> WHAT THIS TASK INVOLVES: In the entries that follow, find every line containing "Moon" and copy it.

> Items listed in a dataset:
________________

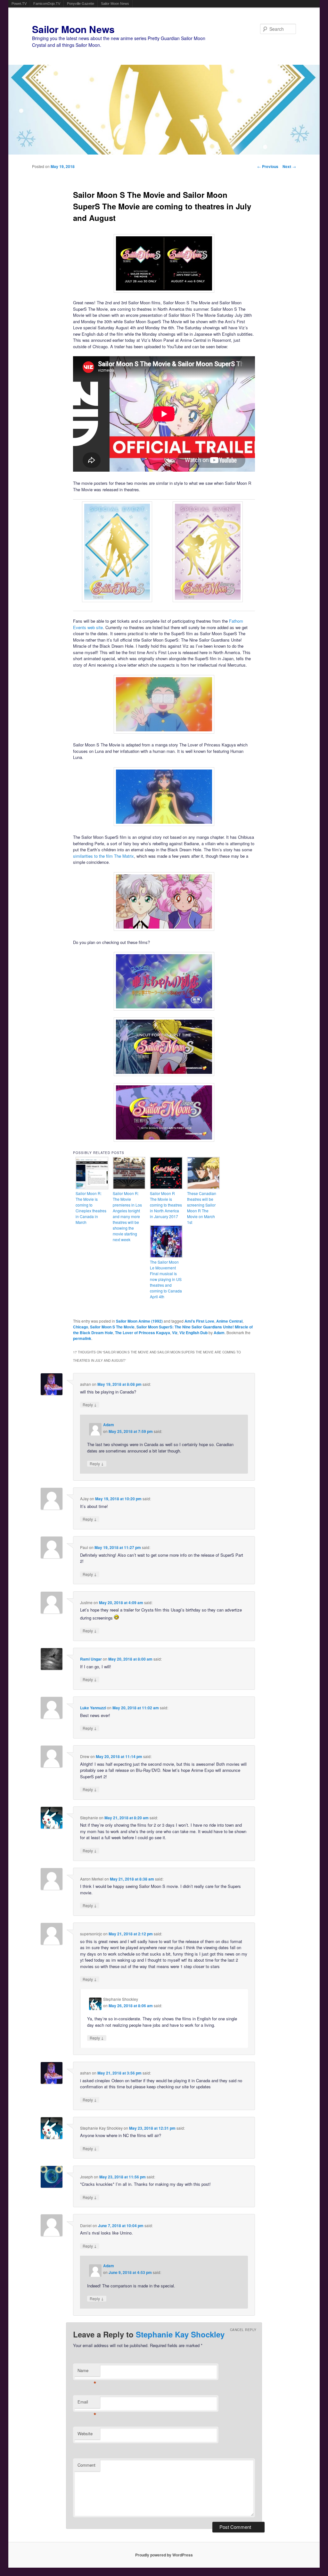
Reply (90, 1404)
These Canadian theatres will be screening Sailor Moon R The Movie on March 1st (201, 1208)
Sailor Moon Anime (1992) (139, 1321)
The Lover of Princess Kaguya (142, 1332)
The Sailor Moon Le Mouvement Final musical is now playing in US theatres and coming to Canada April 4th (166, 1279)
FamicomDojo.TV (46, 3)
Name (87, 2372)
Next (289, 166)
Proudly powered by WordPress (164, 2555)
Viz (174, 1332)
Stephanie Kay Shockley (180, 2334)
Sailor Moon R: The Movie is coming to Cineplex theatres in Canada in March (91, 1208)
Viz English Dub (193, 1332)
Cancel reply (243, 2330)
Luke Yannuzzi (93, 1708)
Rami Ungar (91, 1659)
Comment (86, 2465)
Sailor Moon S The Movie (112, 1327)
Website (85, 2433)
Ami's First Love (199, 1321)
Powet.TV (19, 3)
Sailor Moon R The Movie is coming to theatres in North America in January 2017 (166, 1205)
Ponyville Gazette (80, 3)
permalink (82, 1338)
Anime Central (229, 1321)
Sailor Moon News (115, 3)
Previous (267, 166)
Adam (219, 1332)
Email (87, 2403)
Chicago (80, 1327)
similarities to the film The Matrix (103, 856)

________________

> RESULT OF THE TASK:
These Canadian theatres will be screening Sailor Moon R The Movie on March 1st (201, 1208)
Sailor Moon Anime (1992) (139, 1321)
The Sailor Moon Le Mouvement Final musical is now playing in US theatres and coming to Canada April 4th (166, 1279)
Sailor Moon R: The Movie is coming to Cineplex theatres in Canada in March (91, 1208)
Sailor Moon S The Movie (112, 1327)
Sailor Moon R The Movie is coming to theatres in North America in January 2017 (166, 1205)
Sailor Moon News (115, 3)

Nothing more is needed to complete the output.